To measure the capability of our compounds to interfere with BRAF pathway, pre-treated A375 and Colo205 cells were lysed. We then performed protein analysis through Western blot by using the following primary antibodies: anti-phospho ERK 1/2 (clone E10; dilution 1:1000; Cell Signaling Technology, Danvers, MA, USA) and anti-ERK (clone 137F5; dilution 1:1000; Cell Signaling Technology); anti-phospho MEK (clone S217/221; dilution 1:1000; Cell Signaling Technology); anti-MEK1,2 (clone 9122; dilution 1:1000; Cell Signaling Technology); anti-BRAF v600e (dilution 1:1000; Abcam, Cambridge, UK); and anti-total BRAF (dilution 1:1000; ThermoFisher, Waltham, MA, USA). Vinculin (clone E1E9B; dilution 1:1000; Cell Signaling Technology) was used as a loading control. The total protein amount was determined using the bicinchoninic acid (BCA) protein assay reagent (Thermo Scientific, Waltham, MA, USA). Equivalent amounts of protein were separated by SDS–PAGE on precast Bolt 4–12% Bis-Tris gel (Invitrogen, Carlsbad, CA, USA).

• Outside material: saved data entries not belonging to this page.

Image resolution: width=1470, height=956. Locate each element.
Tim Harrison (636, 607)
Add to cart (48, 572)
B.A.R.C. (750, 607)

Proteins were then transferred from gel to nitrocellulose with a Trans-Blot Turbo transfer system (Biorad, Hercules, CA, USA), probed with goat anti-rabbit IgG (H+L) secondary antibody, HRP conjugate (Invitrogen) or goat anti-mouse IgG (H+L) secondary antibody, HRP conjugate (Jackson ImmunoResearch Inc., Langcaster, PA, USA), and detected using enhanced chemiluminescence technique (Western Lightning Plus-ECL, Enhanced Chemiluminescence Substrate; Perkin Elmer, catalog # NEL105001EA, Waltham, MA, USA).